9. The image display device according to any one of claims 1 to 3, wherein, The control cycle of the actuator is further changed according to the value of the detection result of the physiological state or the psychological state.
10. The image display device according to any one of claims 1 to 3, wherein, The maximum driving speed of the actuator is further changed based on the value of the detection result of the physiological state or the psychological state.
11. The image display device according to claim 4, wherein, The first gaze detection component and the second gaze detection component each include an infrared illumination unit and a gaze detection camera.
12. The image display device according to any one of claims 1 to 3, wherein, The state detection unit is configured to obtain the detection result of the physiological state or the psychological state based on at least one of blink count, cumulative frequency, rate of change, and time interval between blinks derived from the electrooculogram of the user of the measured image display device.
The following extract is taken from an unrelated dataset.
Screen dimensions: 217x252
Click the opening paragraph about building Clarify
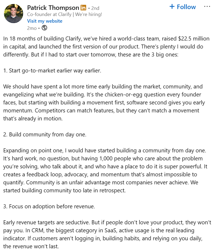click(106, 47)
13. The image display device according to any one of claims 1 to 3, wherein, The state detection unit is configured to obtain the detection result of the physiological state or the psychological state based on the magnitude or ratio of the frequency components of the baseline fluctuations of the user's electrocardiogram measured by the image display device.
14. The image display device according to any one of claims 1 to 3, wherein, The state detection unit is configured to obtain the detection result of the physiological state or the psychological state based on the magnitude of the resistive component of the skin potential of the user of the image display device.
15. The image display device according to any one of claims 1 to 3, wherein, The state detection unit is configured to obtain the detection result of the physiological state or the psychological state based on at least one of the frequency, magnitude, and irregularity of the user's breathing measured on the image display device.
16. The image display device according to any one of claims 1 to 3, wherein, The state detection unit is configured to obtain the detection result of the physiological state or the psychological state based on the measured sway of the user's center of gravity of the image display device.
17. The image display device according to any one of claims 1 to 3, wherein, The state detection unit is configured to measure the heart rate of the user of the image display device being measured, and to obtain the detection result of the physiological state or the psychological state based on the average value of the instantaneous heart rate, the respiratory component in the heart rate variability, and the Mayer wave component in the heart rate variability.
18. The image display device according to any one of claims 1 to 3, wherein, The first display optical element and the second display optical element are lenses.
19. The image display device according to any one of claims 1 to 3, wherein, The actuator is an electromagnetic motor or a vibration actuator.
20. A method for controlling an image display device, the image display device comprising: A first image display unit is configured to display a first image for the user's right eye; A second image display unit is configured to display a second image for the user's left eye; A first display optical element, the first display optical element corresponding to the first image display unit; A second display optical element, which corresponds to the second image display unit; as well as An actuator configured to change the position of the display optical element. The method includes the following steps: The control unit obtains the detection results of the user's physiological or psychological state during the use of the image display device; as well as The control unit drives the actuator based on the detection result to change the position of at least one of the first display optical element and the second display optical element.
21. A non-transitory computer-readable program, said non-transitory computer-readable program being used to cause a control unit to perform the steps of claim 20.